[ENUNCIADO 1]
Reescreva o trecho da reportagem sobre ciência e sustentabilidade que vai de "Ex-ministra da Ciência" até "22 de junho.", trocando "capital fluminense" por "cidade do Rio de Janeiro".
[ENUNCIADO 2]
De acordo com a reportagem sobre ciência e sustentabilidade, que cargo Lidia Brito já ocupou em Moçambique?

[PASSAGEM DO TEXTO]

-------------------------

Por Fábio de Castro, do Rio de Janeiro
Agência FAPESP – Depois de concluir que é preciso reinaugurar a
relação entre a ciência e a sociedade para viabilizar as ações
necessárias para a sustentabilidade global, a comunidade científica
internacional se deu conta de que já foi dado o primeiro passo nessa
direção.
A ciência para a sustentabilidade, um novo paradigma do conhecimento,
já está sendo construída, segundo Lidia Brito, diretora da divisão de
Políticas Científicas da Organização das Nações Unidas para a Educação, a
Ciência e a Cultura (Unesco).
Ex-ministra da Ciência de Moçambique, Brito participa no Rio de Janeiro do “Forum on Science, Technology and Innovation for Sustainable Development”, que ocorre até sexta-feira (15/06).
O evento de cinco dias tem o objetivo de debater uma nova agenda
científica internacional para o período que se seguirá à Conferência das
Nações Unidas sobre Desenvolvimento Sustentável (RIO+20) – que será
realizada também na capital fluminense entre 13 e 22 de junho.
O fórum é organizado pelo Conselho Internacional para a Ciência
(ICSU, na sigla em inglês), em parceria com Unesco, a Federação Mundial
das Organizações de Engenharia (WFEO), o Conselho Internacional de
Ciências Sociais (ISSC), o Ministério da Ciência, Tecnologia e Inovação
(MCTI) e a Academia Brasileira de Ciências (ABC).

-------------------------

[SEÇÃO DE DADOS]
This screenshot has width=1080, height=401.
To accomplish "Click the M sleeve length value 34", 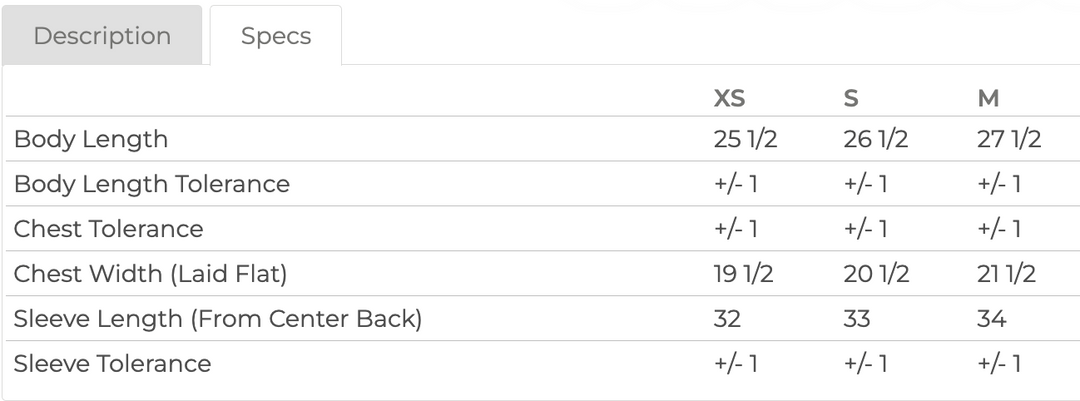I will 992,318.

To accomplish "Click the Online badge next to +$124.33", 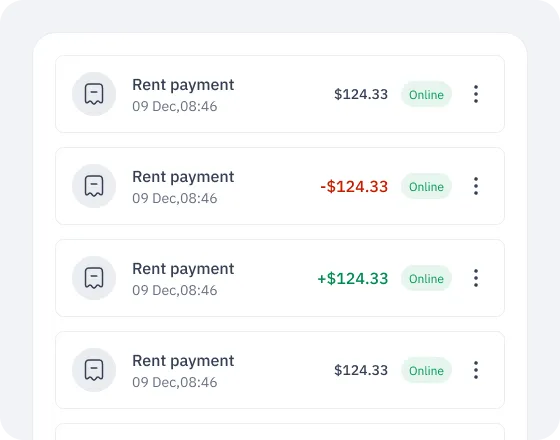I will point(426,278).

-------------------------

[RESOLUÇÃO 1]
Ex-ministra da Ciência de Moçambique, Brito participa no Rio de Janeiro do “Forum on Science, Technology and Innovation for Sustainable Development”, que ocorre até sexta-feira (15/06).
O evento de cinco dias tem o objetivo de debater uma nova agenda
científica internacional para o período que se seguirá à Conferência das
Nações Unidas sobre Desenvolvimento Sustentável (RIO+20) – que será
realizada também na cidade do Rio de Janeiro entre 13 e 22 de junho.

[RESOLUÇÃO 2]
Ela foi ministra da Ciência de Moçambique.